Howard Jacobson (photograph by Keke Keukelaar/Penguin)Howard Jacobson (photograph by Keke Keukelaar/Penguin)

Ending up, or becoming, a novelist is an issue that obsessed Howard Jacobson for his first four decades, when he thought he was doomed to disappointment, until he put it to rest by publishing the perhaps smuttily titled Coming from Behind in 1983. Though he does not mention and would appear not to have known of the Anglo-Irish novelist and colonial official Joyce Cary, he might have taken comfort from the fact that Cary was forty-four when he published Aissa Saved (1932), his first novel, going on to publish twenty more. Cary was once celebrated as the author of the triptych Herself Surprised (1941), To Be a Pilgrim (1942), and The Horse’s Mouth (1944) , the latter filmed in 1958 with Alec Guinness as its artist–protagonist Gulley Jimson, though Cary may be best known today because of Bruce Beresford’s 1990 film of his novel Mr Johnson (1939). Jacobson may perhaps also have taken comfort from Cary’s having graduated from Oxford with a fourth-class degree, though I do recall being informed by an Old Oxonian that this was better than graduating third class. I do not, as a benighted antipodean, pretend to understand this.

Permit me to consider, ‘not dogmatically but deliberately’, Mother’s Boy, as I did Howard Jacobson’s The Finkler Question back in the December 2010–January 2011 issue of ABR. Jacobson and I were on opposing sides of the Sydney University English Department during the notorious Great Split of the mid-1960s – the days of A-Course versus B-Course, of Sam Goldberg versus G.A. Wilkes, of Leavisite faithful versus ‘eclectic sceptics’. Howard and I even had a public stoush about the relative and doubtless absolute merits and demerits of D.H. Lawrence and Thomas Mann. But that was more than fifty years ago, and besides the wench is dead, as Marlowe hath it. In those years, university humanities departments have suffered the Theory Wars, the Feminist Rewriting of the Dominance of Dead White Males, and the devaluation of the humanities by university administrators and Coalition governments. So, a pax [sic] upon your squabbles. Let us celebrate Jacobson’s survival and successes and agree that his mother would have been proud of him. As would his father.

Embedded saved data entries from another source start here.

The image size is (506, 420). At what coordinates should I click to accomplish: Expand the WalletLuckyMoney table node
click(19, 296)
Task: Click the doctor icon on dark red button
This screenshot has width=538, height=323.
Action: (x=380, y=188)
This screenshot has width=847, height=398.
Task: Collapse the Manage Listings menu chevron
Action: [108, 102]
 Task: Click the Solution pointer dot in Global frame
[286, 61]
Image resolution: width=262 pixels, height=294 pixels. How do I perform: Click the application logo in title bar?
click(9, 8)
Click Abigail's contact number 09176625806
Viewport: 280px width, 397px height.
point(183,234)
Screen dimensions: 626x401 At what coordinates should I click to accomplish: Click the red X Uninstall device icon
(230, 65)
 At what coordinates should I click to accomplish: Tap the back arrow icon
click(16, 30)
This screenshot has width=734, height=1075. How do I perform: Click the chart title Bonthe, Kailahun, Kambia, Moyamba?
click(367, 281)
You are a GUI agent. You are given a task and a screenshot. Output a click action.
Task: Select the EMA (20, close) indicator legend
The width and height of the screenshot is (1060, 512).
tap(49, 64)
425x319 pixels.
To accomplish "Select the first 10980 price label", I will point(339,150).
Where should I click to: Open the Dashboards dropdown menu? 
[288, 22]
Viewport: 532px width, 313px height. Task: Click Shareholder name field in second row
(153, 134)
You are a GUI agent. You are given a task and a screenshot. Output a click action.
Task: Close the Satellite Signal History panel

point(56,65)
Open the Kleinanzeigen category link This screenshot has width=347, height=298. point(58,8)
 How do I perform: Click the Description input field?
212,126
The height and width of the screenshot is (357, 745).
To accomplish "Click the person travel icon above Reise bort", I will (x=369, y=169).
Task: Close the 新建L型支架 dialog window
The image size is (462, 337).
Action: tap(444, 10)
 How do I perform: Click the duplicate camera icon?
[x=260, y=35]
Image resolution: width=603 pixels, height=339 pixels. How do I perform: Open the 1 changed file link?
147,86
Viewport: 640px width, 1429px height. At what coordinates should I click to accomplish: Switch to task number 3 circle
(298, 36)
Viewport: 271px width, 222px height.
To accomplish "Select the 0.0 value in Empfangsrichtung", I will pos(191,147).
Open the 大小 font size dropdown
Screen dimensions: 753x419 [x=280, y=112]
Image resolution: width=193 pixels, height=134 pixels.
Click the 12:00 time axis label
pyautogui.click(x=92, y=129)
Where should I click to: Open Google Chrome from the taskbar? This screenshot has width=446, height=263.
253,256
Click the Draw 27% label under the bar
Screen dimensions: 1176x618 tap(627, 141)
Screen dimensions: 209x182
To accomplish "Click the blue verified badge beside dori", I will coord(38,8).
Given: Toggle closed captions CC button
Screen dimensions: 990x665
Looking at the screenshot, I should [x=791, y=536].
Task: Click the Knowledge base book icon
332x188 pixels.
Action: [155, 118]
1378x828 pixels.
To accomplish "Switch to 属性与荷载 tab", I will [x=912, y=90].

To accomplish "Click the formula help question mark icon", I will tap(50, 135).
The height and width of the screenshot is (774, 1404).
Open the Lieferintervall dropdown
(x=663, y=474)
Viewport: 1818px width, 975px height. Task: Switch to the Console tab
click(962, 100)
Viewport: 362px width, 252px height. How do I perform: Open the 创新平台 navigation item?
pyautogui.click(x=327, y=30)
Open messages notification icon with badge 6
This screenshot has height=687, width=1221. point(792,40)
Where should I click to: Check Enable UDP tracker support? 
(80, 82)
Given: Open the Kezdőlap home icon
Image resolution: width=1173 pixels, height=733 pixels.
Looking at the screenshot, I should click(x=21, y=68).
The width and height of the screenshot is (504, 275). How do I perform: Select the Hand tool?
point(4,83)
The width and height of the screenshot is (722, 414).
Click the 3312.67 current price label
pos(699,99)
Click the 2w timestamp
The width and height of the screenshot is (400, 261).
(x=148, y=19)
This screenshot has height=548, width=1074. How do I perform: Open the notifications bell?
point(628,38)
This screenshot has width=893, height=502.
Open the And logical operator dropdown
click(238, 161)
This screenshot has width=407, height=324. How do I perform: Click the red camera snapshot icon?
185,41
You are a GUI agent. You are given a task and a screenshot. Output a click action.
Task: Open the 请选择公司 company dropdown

Although I must admit that Lawrentian-Leavisite expressions such as ‘life-enhancing’ and ‘doing the dirt on life’ still make my flesh creep and raise my hackles, I can enjoy Jacobson’s version of history, of the arrival of S.L. (‘Sam’) Goldberg come to slay the Philistines of Sydney, where he induced Jacobson to join him. Goldberg, ‘a Joyce scholar [there’s at least two ironies in there somewhere] from Melbourne – which it might help to think of, at least in the middle 1960s, as the Athens to Sydney’s Acapulco’, had been ‘charged with the task of waking up what had been a Lotos Land of drowsy, over-tenured beach bums, half-hearted careerists, amateurs and anthologisers who had no time for a sentence such as “The great English novelists are …” on the grounds of its proscriptiveness’, among other things. F.R. Leavis, under whom Jacobson had read English at Downing College, Cambridge, was committed to exclusion as a critical and historical touchstone; this offended if not enraged some of us and underscored our opposition to Sam and his myrmidons. In brief, after a spat somewhat longer than a six-day war, the invaders were routed, retreated to Melbourne, leaving us Lotos Eaters to our anthologising. Ironically, some years later, Shakespeare scholar Howard Felperin was appointed to a chair in Melbourne University’s English Department with a tacit brief similar to Goldberg’s at Sydney – to clean out its Augean stables. He, too, a Finkler.

Note to self: apply to HRC for a grant towards a scholarly paper: the anti-Semitism of academic appointments. But written, let us hope, with Jacobsonian brio.